▶ What is required
All entries that follow are to be written out verbatim.

▶ Data in this exercise

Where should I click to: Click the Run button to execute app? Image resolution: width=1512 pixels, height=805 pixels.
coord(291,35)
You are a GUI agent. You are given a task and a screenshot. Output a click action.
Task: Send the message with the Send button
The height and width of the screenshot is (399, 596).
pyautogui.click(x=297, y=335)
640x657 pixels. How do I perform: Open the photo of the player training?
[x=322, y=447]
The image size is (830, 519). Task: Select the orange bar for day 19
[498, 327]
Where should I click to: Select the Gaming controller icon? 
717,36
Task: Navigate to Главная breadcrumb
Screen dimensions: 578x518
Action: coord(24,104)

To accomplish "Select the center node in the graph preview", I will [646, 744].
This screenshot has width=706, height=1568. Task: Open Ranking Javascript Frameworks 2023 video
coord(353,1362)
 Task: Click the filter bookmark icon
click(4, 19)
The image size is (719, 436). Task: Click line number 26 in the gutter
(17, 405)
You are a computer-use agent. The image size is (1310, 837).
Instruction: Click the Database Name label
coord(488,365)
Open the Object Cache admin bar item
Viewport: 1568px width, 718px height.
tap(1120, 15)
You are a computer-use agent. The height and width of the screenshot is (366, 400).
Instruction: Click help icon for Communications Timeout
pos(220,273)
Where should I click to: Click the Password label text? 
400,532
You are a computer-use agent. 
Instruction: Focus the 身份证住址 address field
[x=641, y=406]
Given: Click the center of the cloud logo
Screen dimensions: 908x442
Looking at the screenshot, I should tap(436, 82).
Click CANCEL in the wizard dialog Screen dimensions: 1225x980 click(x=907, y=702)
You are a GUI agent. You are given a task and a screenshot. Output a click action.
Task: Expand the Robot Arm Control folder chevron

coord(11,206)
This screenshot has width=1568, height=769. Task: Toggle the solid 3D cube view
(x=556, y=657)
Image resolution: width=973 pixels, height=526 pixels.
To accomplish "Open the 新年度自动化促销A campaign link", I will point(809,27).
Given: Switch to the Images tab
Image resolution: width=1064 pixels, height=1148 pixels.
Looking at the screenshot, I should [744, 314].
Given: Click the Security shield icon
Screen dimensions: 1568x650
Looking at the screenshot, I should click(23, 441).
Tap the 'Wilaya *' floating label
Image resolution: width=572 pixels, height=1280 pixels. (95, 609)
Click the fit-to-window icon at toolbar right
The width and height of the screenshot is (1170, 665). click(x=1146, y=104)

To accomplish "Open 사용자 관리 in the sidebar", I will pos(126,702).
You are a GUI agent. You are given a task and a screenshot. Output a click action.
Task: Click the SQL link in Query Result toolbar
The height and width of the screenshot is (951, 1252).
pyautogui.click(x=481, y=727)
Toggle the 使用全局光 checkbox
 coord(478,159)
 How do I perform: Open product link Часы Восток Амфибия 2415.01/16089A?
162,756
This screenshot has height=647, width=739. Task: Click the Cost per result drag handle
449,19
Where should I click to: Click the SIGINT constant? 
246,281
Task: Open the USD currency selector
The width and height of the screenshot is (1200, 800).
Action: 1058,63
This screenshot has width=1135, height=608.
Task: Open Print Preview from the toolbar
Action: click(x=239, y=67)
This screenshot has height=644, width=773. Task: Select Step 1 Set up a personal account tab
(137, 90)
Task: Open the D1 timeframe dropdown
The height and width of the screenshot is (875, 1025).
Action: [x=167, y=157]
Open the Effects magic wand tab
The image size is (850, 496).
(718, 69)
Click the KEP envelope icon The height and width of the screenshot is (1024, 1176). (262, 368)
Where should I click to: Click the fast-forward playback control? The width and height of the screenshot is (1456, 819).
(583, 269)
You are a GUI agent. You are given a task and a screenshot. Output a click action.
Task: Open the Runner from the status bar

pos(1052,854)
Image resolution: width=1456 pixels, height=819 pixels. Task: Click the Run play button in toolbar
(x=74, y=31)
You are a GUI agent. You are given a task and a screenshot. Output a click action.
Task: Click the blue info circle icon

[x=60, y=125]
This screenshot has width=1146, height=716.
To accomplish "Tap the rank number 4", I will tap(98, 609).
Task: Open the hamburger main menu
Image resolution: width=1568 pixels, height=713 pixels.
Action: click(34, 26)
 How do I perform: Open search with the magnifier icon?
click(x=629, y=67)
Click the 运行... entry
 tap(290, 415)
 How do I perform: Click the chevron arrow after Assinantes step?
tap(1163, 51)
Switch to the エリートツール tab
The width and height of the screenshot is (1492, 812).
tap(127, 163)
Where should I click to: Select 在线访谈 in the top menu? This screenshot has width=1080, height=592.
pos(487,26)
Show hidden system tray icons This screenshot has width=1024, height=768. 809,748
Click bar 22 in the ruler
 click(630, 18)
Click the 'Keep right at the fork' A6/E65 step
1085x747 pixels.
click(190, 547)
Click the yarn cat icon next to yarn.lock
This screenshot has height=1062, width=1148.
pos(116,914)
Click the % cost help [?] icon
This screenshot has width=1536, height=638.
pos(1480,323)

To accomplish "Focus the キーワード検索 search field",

▶ The answer
Where should I click to: Click the Run button to execute app? Image resolution: width=1512 pixels, height=805 pixels.
coord(291,35)
You are a GUI agent. You are given a task and a screenshot. Output a click action.
Task: Send the message with the Send button
The height and width of the screenshot is (399, 596).
pyautogui.click(x=297, y=335)
640x657 pixels. How do I perform: Open the photo of the player training?
[x=322, y=447]
The image size is (830, 519). Task: Select the orange bar for day 19
[498, 327]
Where should I click to: Select the Gaming controller icon? 
717,36
Task: Navigate to Главная breadcrumb
Screen dimensions: 578x518
Action: coord(24,104)

To accomplish "Select the center node in the graph preview", I will [646, 744].
This screenshot has width=706, height=1568. Task: Open Ranking Javascript Frameworks 2023 video
coord(353,1362)
 Task: Click the filter bookmark icon
click(4, 19)
The image size is (719, 436). Task: Click line number 26 in the gutter
(17, 405)
You are a computer-use agent. The image size is (1310, 837).
Instruction: Click the Database Name label
coord(488,365)
Open the Object Cache admin bar item
Viewport: 1568px width, 718px height.
tap(1120, 15)
You are a computer-use agent. The height and width of the screenshot is (366, 400).
Instruction: Click help icon for Communications Timeout
pos(220,273)
Where should I click to: Click the Password label text? 
400,532
You are a computer-use agent. 
Instruction: Focus the 身份证住址 address field
[x=641, y=406]
Given: Click the center of the cloud logo
Screen dimensions: 908x442
Looking at the screenshot, I should tap(436, 82).
Click CANCEL in the wizard dialog Screen dimensions: 1225x980 click(x=907, y=702)
You are a GUI agent. You are given a task and a screenshot. Output a click action.
Task: Expand the Robot Arm Control folder chevron

coord(11,206)
This screenshot has width=1568, height=769. Task: Toggle the solid 3D cube view
(x=556, y=657)
Image resolution: width=973 pixels, height=526 pixels.
To accomplish "Open the 新年度自动化促销A campaign link", I will point(809,27).
Given: Switch to the Images tab
Image resolution: width=1064 pixels, height=1148 pixels.
Looking at the screenshot, I should [744, 314].
Given: Click the Security shield icon
Screen dimensions: 1568x650
Looking at the screenshot, I should click(23, 441).
Tap the 'Wilaya *' floating label
Image resolution: width=572 pixels, height=1280 pixels. (95, 609)
Click the fit-to-window icon at toolbar right
The width and height of the screenshot is (1170, 665). click(x=1146, y=104)

To accomplish "Open 사용자 관리 in the sidebar", I will pos(126,702).
You are a GUI agent. You are given a task and a screenshot. Output a click action.
Task: Click the SQL link in Query Result toolbar
The height and width of the screenshot is (951, 1252).
pyautogui.click(x=481, y=727)
Toggle the 使用全局光 checkbox
 coord(478,159)
 How do I perform: Open product link Часы Восток Амфибия 2415.01/16089A?
162,756
This screenshot has height=647, width=739. Task: Click the Cost per result drag handle
449,19
Where should I click to: Click the SIGINT constant? 
246,281
Task: Open the USD currency selector
The width and height of the screenshot is (1200, 800).
Action: 1058,63
This screenshot has width=1135, height=608.
Task: Open Print Preview from the toolbar
Action: click(x=239, y=67)
This screenshot has height=644, width=773. Task: Select Step 1 Set up a personal account tab
(137, 90)
Task: Open the D1 timeframe dropdown
The height and width of the screenshot is (875, 1025).
Action: [x=167, y=157]
Open the Effects magic wand tab
The image size is (850, 496).
(718, 69)
Click the KEP envelope icon The height and width of the screenshot is (1024, 1176). (262, 368)
Where should I click to: Click the fast-forward playback control? The width and height of the screenshot is (1456, 819).
(583, 269)
You are a GUI agent. You are given a task and a screenshot. Output a click action.
Task: Open the Runner from the status bar

pos(1052,854)
Image resolution: width=1456 pixels, height=819 pixels. Task: Click the Run play button in toolbar
(x=74, y=31)
You are a GUI agent. You are given a task and a screenshot. Output a click action.
Task: Click the blue info circle icon

[x=60, y=125]
This screenshot has width=1146, height=716.
To accomplish "Tap the rank number 4", I will tap(98, 609).
Task: Open the hamburger main menu
Image resolution: width=1568 pixels, height=713 pixels.
Action: click(34, 26)
 How do I perform: Open search with the magnifier icon?
click(x=629, y=67)
Click the 运行... entry
 tap(290, 415)
 How do I perform: Click the chevron arrow after Assinantes step?
tap(1163, 51)
Switch to the エリートツール tab
The width and height of the screenshot is (1492, 812).
tap(127, 163)
Where should I click to: Select 在线访谈 in the top menu? This screenshot has width=1080, height=592.
pos(487,26)
Show hidden system tray icons This screenshot has width=1024, height=768. 809,748
Click bar 22 in the ruler
 click(630, 18)
Click the 'Keep right at the fork' A6/E65 step
1085x747 pixels.
click(190, 547)
Click the yarn cat icon next to yarn.lock
This screenshot has height=1062, width=1148.
pos(116,914)
Click the % cost help [?] icon
This screenshot has width=1536, height=638.
pos(1480,323)

To accomplish "Focus the キーワード検索 search field",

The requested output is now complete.